EU aid fails to stem flow of refugees

Libyans com­plain of faulty boats

The Star Early Edition - - WORLD -

WHEN Libya’s coast­guard re­ceived the first of a lon­gawaited batch of pa­trol boats from Italy last month, two of the four ves­sels still had me­chan­i­cal prob­lems and one broke down on the way to Tripoli.

As Italy’s in­te­rior min­is­ter later flew in to present the boats of­fi­cially at a naval base in the Libyan cap­i­tal, coast guards grum­bled that the ves­sels were old and had lit­tle deck space for res­cued mi­grants.

“They want us to be Europe’s po­lice­man. At the same time, that po­lice­man needs resources.

“I chal­lenge any­one to work in these con­di­tions,” said naval coast­guard spokesper­son Ay­oub Qassem.

At Tripoli’s Tariq al-Siqqa refugee cen­tre, where vis­it­ing dig­ni­taries are brought, flow­ers have been planted in the court­yard and wash­basins in­stalled.

But behind a pad­locked metal gate hun­dreds of refugees still lan­guish, crammed side-by-side on mat­tresses in a sin­gle un­ven­ti­lated room.

“They shut us up, they im­prison us, they ask us for money,” said one 22-year-old from Guinea, who has been in the cen­tre since March.
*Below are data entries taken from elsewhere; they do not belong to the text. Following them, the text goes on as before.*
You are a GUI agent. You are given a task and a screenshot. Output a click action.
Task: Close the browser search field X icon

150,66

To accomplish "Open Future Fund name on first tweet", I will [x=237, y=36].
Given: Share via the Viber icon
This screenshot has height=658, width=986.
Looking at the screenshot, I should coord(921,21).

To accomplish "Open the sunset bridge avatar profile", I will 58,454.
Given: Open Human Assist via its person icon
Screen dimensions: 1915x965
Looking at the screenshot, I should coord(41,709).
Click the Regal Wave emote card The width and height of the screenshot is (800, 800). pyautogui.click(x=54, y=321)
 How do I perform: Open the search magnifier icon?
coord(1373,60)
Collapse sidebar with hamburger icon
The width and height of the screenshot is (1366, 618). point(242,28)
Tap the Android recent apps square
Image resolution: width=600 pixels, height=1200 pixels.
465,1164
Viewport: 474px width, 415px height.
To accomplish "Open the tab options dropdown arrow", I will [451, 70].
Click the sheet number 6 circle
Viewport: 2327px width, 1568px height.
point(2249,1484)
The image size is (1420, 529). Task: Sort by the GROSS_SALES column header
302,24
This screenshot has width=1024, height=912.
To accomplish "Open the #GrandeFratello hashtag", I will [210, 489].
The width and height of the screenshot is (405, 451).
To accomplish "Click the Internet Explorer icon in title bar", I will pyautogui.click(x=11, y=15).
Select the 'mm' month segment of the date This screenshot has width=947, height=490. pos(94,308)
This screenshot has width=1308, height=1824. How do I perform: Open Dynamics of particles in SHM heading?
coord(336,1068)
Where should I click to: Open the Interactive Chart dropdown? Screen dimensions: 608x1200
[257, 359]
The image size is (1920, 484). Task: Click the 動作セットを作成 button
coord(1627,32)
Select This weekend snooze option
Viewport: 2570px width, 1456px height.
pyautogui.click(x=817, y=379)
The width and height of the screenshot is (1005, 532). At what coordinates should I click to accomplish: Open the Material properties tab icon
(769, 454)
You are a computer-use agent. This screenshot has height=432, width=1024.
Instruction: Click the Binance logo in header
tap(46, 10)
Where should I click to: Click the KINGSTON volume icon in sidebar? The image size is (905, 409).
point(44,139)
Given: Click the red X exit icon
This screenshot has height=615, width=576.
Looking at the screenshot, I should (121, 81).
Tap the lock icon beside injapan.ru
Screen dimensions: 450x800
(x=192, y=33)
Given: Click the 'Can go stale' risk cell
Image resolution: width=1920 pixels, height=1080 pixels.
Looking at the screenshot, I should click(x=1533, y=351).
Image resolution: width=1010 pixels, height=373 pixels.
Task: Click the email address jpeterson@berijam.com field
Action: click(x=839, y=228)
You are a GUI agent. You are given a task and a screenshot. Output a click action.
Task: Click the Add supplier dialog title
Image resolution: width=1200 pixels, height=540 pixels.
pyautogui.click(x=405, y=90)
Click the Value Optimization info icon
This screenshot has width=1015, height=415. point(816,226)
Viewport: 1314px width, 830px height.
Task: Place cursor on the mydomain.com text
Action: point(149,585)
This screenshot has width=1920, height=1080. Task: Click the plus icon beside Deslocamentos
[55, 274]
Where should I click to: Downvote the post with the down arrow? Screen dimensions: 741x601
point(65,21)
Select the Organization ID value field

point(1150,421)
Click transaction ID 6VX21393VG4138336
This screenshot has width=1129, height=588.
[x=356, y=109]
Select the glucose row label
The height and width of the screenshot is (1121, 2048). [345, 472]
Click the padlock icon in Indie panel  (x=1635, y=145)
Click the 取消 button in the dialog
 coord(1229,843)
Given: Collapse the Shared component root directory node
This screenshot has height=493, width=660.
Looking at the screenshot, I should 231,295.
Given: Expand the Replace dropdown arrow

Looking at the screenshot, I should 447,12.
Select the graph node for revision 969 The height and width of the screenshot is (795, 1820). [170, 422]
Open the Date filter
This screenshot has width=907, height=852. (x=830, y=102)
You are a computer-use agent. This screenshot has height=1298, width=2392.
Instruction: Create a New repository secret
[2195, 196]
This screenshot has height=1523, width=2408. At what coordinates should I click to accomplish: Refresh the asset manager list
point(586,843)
“They hit peo­ple. They don’t like black skin.”

The sea route from the Libyan coast is one of two main routes in the big­gest flow of mi­grants to Europe since World War II.

The other, by sea from Turkey to Greece, was largely shut down last year af­ter an agree­ment be­tween the EU and Ankara, but the flow from Libya has only in­creased.

This year has al­ready seen 70 000 peo­ple make the jour­ney, with the sum­mer peak sea­son for the voy­age only just be­gin­ning.

An es­ti­mated 2 000 have died so far this year.

Unlike Turkey, Libya is still seen as too dan­ger­ous for Euro­peans to send back refugees, so those who make it into in­ter­na­tional waters usu­ally end up in Italy.

Libya’s peo­ple-smug­gling net­works flour­ished amid the up­heaval that fol­lowed the death of former pres­i­dent Muam­mar al-Gaddafi in 2011, and their trade surged af­ter 2014, when con­flict spread and ri­val gov­ern­ments were set up in Tripoli and the east.

Since last year, the EU has made a push to co-op­er­ate with a new Libyan gov­ern­ment backed by the UN.

Coast­guard train­ing be­gan on board EU ships in Oc­to­ber.

In Fe­bru­ary, Italy signed a me­moran­dum of un­der­stand­ing with Tripoli that the EU quickly en­dorsed, ear­mark­ing €90 mil­lion (R1.3 billion).

But Europe has de­liv­ered lit­tle con­crete sup­port, said Tarek Shan­bour, a se­nior coast­guard of­fi­cial. “We meet, we talk, we take de­ci­sions, we make agree­ments, but on the ground there is no ex­e­cu­tion.”

The Libyan gov­ern­ment has lit­tle sway out­side the cap­i­tal or even over some of the min­istries within it.

Its author­ity has been re­jected in the east and is barely felt in the south where smug­glers bring refugees in across the Sa­hara.

“So far we can’t say as the EU we’ve achieved much,” an EU of­fi­cial said on con­di­tion of anonymity.

“The point is we need short-term so­lu­tions but there are no short term-so­lu­tions. There is no Turkey deal in North Africa.”

As Euro­pean pol­icy mak­ers study longer-term schemes to im­prove se­cu­rity on Libya’s south­ern bor­ders, wean com­mu­ni­ties off smug­gling, and pro­vide aid in refugees’ coun­tries of ori­gin, Libyan of­fi­cials worry that num­bers in­side Libya will swell.

They say they have lit­tle ca­pac­ity to host mi­grants in a coun­try deep in eco­nomic cri­sis, where nearly 250 000 are still in­ter­nally dis­placed.

Euro­pean funding has helped in­crease vol­un­tary repa­tri­a­tions of refugees caught in Libya who agree to re­turn home, but this is un­likely to sur­pass 10 000 this year.


Men sit on the deck of the Golfo Az­zurro ves­sel af­ter be­ing res­cued by mem­bers of the Span­ish non-gov­ern­men­tal or­gan­i­sa­tion Open Arms on the Mediter­ranean sea, 32km north of Zuwarah, Libya.